Católica no Porto: No âmbito do projeto Hands- UP foram sugeridas algumas mudanças legislativas. Quais?
Conceição Cunha: No âmbito legislativo sugerimos algumas alterações no sentido de uma mais eficaz proteção das crianças, nomeadamente: no art. 1878º do Código Civil, relativo às responsabilidades parentais, propusemos um nº 3, com a seguinte redação: “No cumprimento das responsabilidades educativas os pais devem respeitar os filhos, não os sujeitando a castigos físicos ou tratamento humilhante” (sublinhando, assim, que existem ainda outras práticas educativas que não envolvem castigo físico, mas que podem ser humilhantes e que devem, de igual forma, ser proibidas). No Código Penal, no âmbito do crime de violência doméstica (art. art. 152º), que exige a coabitação entre o/a agressor/a e a vítima (tratando-se de criança, pessoa idosa ou doente), propusemos alargar a criminalização a “descendentes e ascendentes”, mesmo sem coabitação, de forma a permitir a punição, por este crime, do/a progenitor/a que não viva com o/a filho/a, mas que usa de violência sobre ele/a, por exemplo, no exercício dos seus direitos de visita.

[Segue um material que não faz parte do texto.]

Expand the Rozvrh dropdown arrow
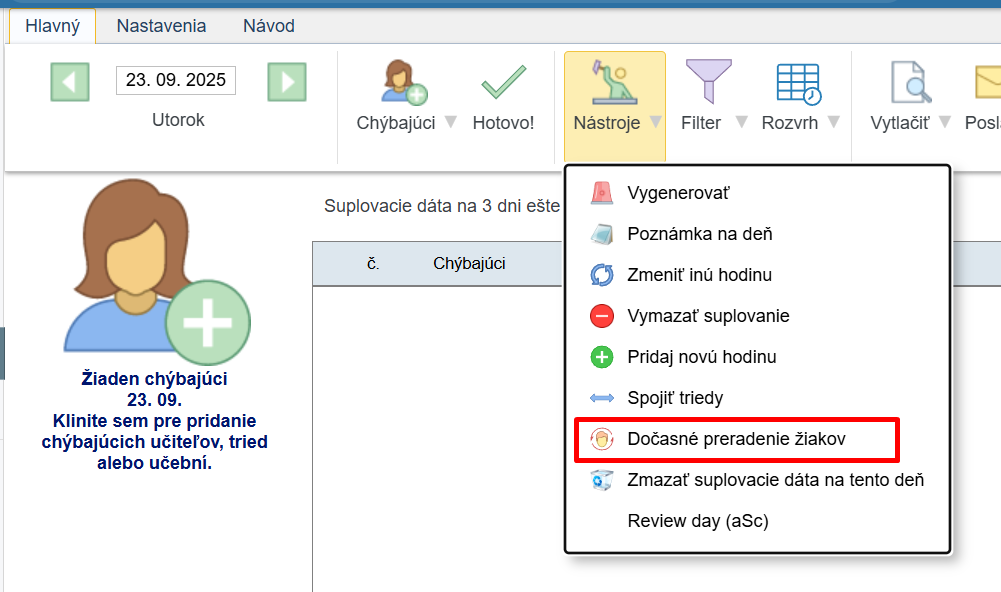 (x=833, y=122)
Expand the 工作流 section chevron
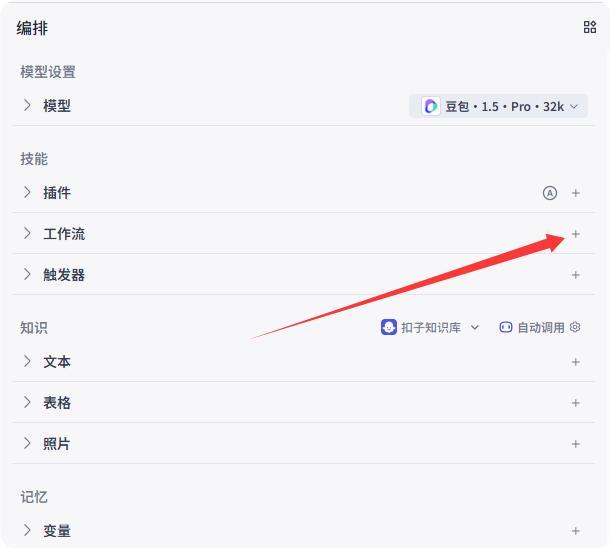 pyautogui.click(x=27, y=233)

Assim, o art. 152º, nº 1, al. d) passaria a ter a seguinte redação: “A pessoa particularmente indefesa, nomeadamente em razão da idade, deficiência, doença, gravidez ou dependência económica, que com ele coabite ou que seja seu descendente ou ascendente”. Propusemos ainda a inclusão, no elenco das penas acessórias (art. 152º, nº 4), da seguinte pena: “Frequentar programas específicos de parentalidade positiva”.
Católica no Porto: E relativamente ao crime de maus tratos?
Conceição Cunha: Relativamente ao crime de maus tratos (art. 152º A), que é aplicado no contexto institucional (por exemplo, crianças maltratadas na instituição onde estão acolhidas), mas não prevê penas acessórias, propusemos a criação de um n.º 3 e de um n.º 4, com a previsão de tais penas, nomeadamente a proibição de contacto com a vítima e a proibição de uso e porte de armas, a obrigação de frequência de programas específicos de prevenção de maus tratos e/ou de educação positiva, assim como a possibilidade de o agente ser proibido de exercer funções que impliquem o contacto com crianças.